> Set task A
Quote the passage on making friends as adults, beginning at the words "To help you" and stopping after "and influence people.".

Making friends is not a magical ability that only a few have. It is a learned skill. Most of us learned how to make friends when we were little but many of us need to learn the new skill of making friends as adults.
To do that, you need to find groups of people that meet up regularly and have interests that are similar to your own. You also need to learn how to find commonalities with these people beyond that first common interest in order to turn your new acquaintances into friends. If you feel like you are bonding with an individual, meet up with them once or twice in a social setting. If all goes well, you should meet up with them regularly in order to maintain and strengthen the bond.
These are all skills that you can learn how to do. It’s not that complicated when you know how.
To help you know how, here is a list of 30 things to remember when it comes to relating to others from Dale Carnegie. How to win friends and influence people.
- Don’t Criticize, Condemn or Complain
- Give Honest, Sincere, Appreciation
- Arouse In The Other Person An Eager Want
- Become Really Interested In Other People
- Remember That A Person’s Name Is To That Person The Sweetest And Most Important Sound In Any Language
- Be A Good Listener. Encourage Others To Talk About Themselves
- Talk In Terms Of The Other Person’s Interests
- Make The Other Person Feel Important – And Do It Sincerely
- The Only Way To Get The Best Of An Argument Is To Avoid It
- Show Respect For The Other Person’s Opinion. Never Say, “You’re Wrong.”

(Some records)
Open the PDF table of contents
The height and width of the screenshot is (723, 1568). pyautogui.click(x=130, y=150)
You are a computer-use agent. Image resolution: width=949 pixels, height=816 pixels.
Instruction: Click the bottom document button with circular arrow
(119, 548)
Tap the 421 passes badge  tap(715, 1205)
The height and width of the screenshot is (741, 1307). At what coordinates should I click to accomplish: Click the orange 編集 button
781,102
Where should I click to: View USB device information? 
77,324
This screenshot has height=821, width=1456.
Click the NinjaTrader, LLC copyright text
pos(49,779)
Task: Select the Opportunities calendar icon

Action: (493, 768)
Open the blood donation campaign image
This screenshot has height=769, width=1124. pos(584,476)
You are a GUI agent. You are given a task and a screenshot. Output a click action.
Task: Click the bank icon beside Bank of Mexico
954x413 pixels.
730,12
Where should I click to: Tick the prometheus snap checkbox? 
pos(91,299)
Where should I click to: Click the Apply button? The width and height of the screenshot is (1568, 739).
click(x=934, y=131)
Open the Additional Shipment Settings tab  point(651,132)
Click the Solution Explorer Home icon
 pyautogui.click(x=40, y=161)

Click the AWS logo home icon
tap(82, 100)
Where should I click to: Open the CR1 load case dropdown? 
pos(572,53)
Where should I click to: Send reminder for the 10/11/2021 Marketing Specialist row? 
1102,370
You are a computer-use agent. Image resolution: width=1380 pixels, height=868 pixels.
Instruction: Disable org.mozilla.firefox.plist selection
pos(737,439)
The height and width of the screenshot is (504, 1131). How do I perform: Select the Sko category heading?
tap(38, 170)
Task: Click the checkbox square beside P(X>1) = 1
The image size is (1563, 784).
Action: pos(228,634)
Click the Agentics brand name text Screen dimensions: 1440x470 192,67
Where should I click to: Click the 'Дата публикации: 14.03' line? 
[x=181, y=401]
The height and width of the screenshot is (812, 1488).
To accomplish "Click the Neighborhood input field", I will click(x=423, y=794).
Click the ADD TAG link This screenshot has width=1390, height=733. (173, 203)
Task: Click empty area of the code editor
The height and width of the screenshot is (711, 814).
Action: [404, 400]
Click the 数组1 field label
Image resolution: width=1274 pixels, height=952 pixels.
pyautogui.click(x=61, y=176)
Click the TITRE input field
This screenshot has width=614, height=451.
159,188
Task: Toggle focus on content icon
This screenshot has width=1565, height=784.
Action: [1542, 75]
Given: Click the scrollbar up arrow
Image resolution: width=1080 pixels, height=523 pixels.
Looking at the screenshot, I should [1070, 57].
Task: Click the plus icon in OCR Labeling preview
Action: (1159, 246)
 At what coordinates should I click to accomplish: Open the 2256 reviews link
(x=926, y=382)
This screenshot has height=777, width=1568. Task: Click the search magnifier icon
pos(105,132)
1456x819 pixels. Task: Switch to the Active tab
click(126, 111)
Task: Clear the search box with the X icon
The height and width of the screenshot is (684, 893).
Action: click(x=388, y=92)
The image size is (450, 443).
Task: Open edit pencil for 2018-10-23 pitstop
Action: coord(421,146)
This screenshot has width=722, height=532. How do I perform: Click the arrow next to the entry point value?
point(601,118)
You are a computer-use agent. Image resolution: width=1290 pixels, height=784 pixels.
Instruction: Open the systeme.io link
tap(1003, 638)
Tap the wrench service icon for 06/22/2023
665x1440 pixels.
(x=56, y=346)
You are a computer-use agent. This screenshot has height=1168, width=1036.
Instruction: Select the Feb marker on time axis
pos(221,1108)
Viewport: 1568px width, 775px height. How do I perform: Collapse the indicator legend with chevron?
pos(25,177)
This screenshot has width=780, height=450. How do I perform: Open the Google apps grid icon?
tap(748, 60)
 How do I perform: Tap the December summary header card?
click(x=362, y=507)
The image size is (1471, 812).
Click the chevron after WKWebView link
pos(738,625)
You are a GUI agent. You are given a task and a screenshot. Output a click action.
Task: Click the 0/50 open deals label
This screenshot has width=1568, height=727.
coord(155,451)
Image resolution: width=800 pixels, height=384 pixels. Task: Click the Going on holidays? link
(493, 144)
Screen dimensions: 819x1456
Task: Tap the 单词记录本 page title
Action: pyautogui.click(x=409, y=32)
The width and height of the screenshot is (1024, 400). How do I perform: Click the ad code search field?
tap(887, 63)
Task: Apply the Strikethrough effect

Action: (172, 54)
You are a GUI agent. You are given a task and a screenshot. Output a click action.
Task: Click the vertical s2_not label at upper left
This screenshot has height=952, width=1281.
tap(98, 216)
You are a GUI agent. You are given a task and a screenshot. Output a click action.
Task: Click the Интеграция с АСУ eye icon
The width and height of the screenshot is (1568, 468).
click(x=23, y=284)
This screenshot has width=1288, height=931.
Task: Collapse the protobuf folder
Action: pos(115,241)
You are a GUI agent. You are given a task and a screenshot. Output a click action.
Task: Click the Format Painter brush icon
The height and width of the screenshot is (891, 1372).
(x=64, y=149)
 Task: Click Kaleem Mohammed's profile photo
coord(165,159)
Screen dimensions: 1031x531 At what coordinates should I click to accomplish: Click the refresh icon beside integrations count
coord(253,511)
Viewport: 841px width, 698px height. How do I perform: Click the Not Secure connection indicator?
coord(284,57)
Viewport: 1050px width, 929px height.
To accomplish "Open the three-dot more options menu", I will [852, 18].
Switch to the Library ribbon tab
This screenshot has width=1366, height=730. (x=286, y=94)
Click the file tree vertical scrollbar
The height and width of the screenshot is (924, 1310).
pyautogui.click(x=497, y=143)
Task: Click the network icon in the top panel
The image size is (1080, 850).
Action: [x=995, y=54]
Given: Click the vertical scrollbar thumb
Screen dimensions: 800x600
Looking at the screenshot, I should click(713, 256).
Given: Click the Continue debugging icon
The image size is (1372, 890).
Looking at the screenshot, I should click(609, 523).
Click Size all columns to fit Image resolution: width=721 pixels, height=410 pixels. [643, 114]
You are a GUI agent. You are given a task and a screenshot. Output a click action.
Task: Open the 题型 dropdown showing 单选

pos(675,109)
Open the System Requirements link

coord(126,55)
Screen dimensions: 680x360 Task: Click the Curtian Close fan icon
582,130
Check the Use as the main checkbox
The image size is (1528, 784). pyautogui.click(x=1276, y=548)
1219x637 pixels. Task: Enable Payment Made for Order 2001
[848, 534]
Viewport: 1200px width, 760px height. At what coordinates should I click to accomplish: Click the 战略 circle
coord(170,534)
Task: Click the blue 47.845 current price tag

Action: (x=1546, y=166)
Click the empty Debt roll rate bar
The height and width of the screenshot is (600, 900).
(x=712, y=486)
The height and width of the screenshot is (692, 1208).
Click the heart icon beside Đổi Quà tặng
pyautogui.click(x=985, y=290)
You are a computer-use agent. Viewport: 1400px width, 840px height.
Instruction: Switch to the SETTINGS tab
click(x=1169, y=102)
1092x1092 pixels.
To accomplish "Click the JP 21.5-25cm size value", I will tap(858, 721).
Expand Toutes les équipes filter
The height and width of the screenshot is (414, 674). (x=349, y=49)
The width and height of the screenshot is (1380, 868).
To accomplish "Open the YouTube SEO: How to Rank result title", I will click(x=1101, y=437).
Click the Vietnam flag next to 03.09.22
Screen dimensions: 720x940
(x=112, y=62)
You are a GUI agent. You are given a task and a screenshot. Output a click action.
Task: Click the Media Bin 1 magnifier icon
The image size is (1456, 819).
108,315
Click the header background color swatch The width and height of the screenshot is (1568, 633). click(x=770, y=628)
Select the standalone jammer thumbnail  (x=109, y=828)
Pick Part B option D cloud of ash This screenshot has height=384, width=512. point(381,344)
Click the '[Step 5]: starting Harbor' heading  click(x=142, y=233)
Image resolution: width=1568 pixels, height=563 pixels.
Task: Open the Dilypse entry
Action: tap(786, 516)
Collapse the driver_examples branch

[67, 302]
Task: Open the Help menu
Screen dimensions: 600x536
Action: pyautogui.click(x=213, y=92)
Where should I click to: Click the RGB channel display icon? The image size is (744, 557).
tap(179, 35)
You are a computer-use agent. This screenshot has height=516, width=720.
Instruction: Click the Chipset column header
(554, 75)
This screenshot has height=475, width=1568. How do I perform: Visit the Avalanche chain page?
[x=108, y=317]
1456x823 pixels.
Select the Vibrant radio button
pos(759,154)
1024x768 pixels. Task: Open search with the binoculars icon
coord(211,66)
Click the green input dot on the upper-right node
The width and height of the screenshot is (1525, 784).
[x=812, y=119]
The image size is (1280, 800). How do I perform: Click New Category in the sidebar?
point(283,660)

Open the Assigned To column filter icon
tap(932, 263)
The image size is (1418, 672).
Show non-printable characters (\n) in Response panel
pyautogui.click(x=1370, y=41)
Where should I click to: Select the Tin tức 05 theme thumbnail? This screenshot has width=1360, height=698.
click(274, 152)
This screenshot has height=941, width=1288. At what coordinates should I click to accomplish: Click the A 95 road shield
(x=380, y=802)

> Set task B
Edit the records from the line that has "The height and width of the screenshot is (812, 1488)." through the line that has "Click the ADD", swapping "Neighborhood" for "Address" and leaving everything else unchanged. Give back only those lines.

> Right answer A
To help you know how, here is a list of 30 things to remember when it comes to relating to others from Dale Carnegie. How to win friends and influence people.

> Right answer B
The height and width of the screenshot is (812, 1488).
To accomplish "Click the Address input field", I will click(x=423, y=794).
Click the ADD TAG link This screenshot has width=1390, height=733. (173, 203)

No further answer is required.